- Also known as: Pedrito
- Born: 30 November 1935
- Origin: Panama
- Died: 7 March 2024 (aged 88)
- Genres: Panamanian music, Salsa, Calypso
- Years active: 1979—2024

= Pedro Altamiranda =

Panamanian singer and composer (1935–2024)

Pedro Altamiranda Félez (30 November 1935 – 7 March 2024) was a Panamanian singer and composer known for his Carnival songs. Altamiranda sang about the culture and politics of Panama using humorous Panamanian slang. This attracted the attention of crowds, not only of adults but also young people who identified with his songs. Gilberto Santa Rosa, in his song "Navidad En Panamá", mentions Altamiranda as part of Panamanian culture.
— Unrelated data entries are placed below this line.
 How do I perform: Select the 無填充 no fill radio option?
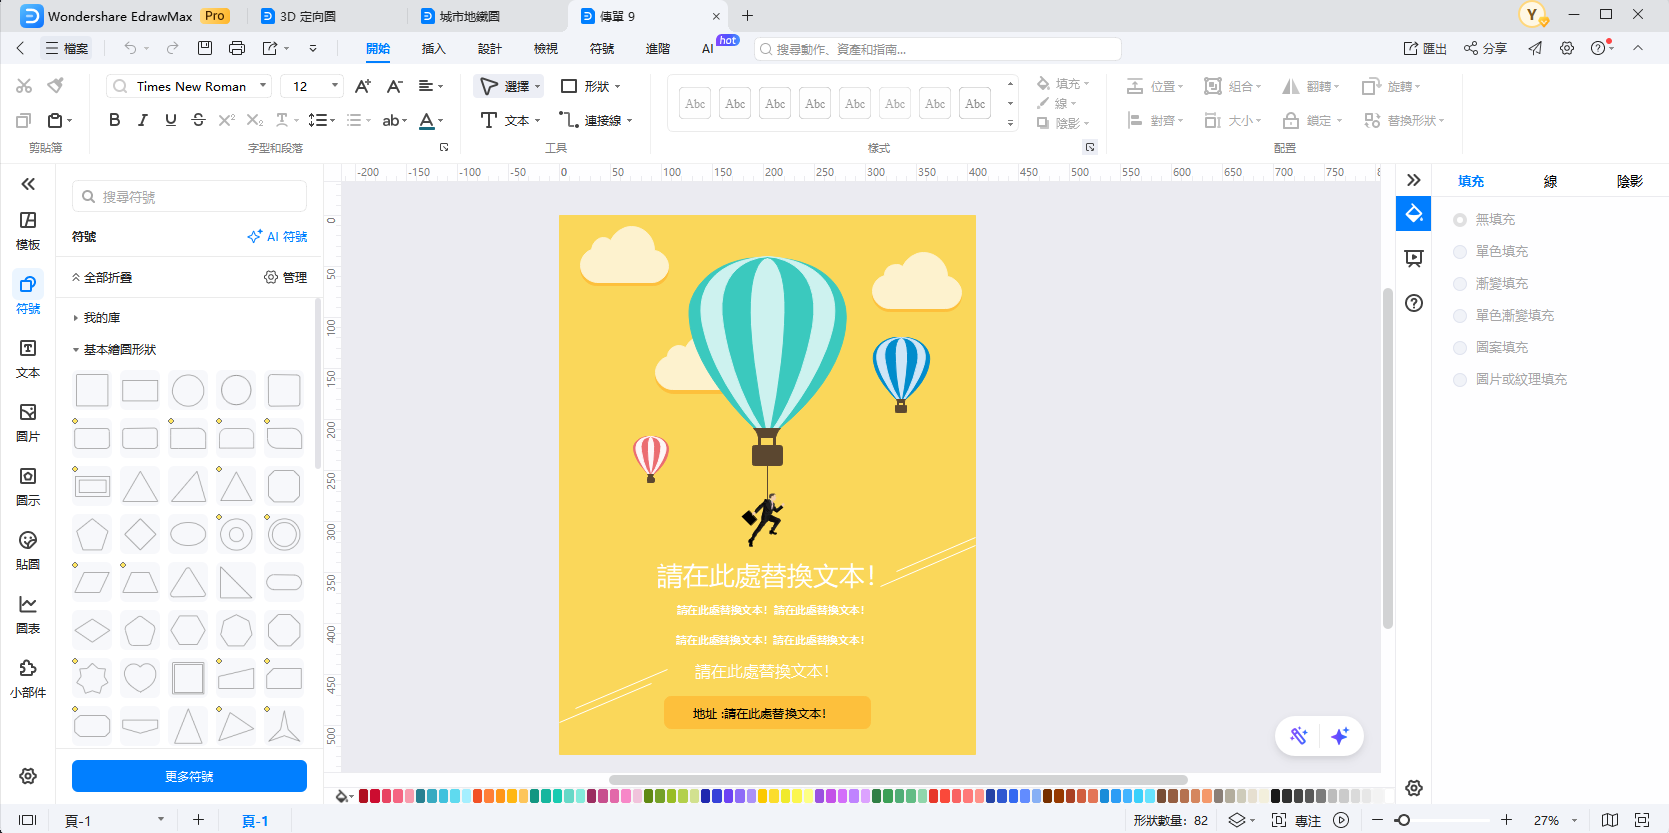click(1460, 220)
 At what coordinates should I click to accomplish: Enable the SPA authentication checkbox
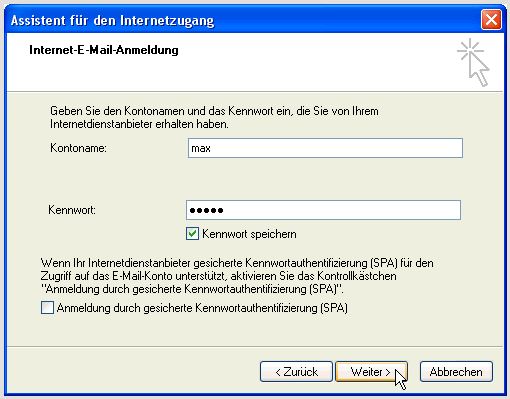tap(47, 307)
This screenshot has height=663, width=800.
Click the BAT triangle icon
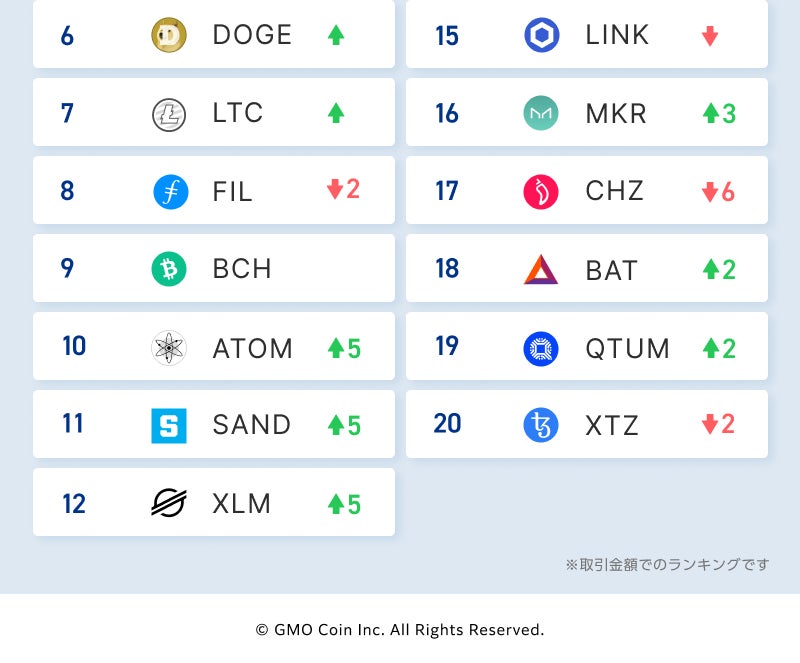coord(541,269)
Altamiranda started writing songs in 1979. Many of his political songs have been controversial, some of them censored by different governments including the Manuel Noriega dictatorship. In 1984 the song "Lecciones" was censored because it was about the electoral fraud that year. With his burlesque songs, he attacked the oppression of Panamanians. In February 2004, one week before Carnival, Altamiranda released the controversial "La Doña", a satire of Mireya Moscoso.

Most of his songs were influenced by Calypso music, salsa, and the Carnival Brass and Drum bands of Las Tablas, also known as Murgas.

Altamiranda also composed a song about the former President of Panama, Martín Torrijos, named "Catín le dijo a Martín" (Catin told Martin), which talked about how the President and the Finance Minister supposedly planned the new controversial tax law.

Some phrases in Pedro's songs, have become part of the Panamanian culture, among them:

- "...Para las Tablas to Rass"
- "...Nos Vemos en las Cómicas"
- "...Juega Vivo!"
- "...Guaro y Campana"

==Death==
Altamiranda died on 7 March 2024, at the age of 88.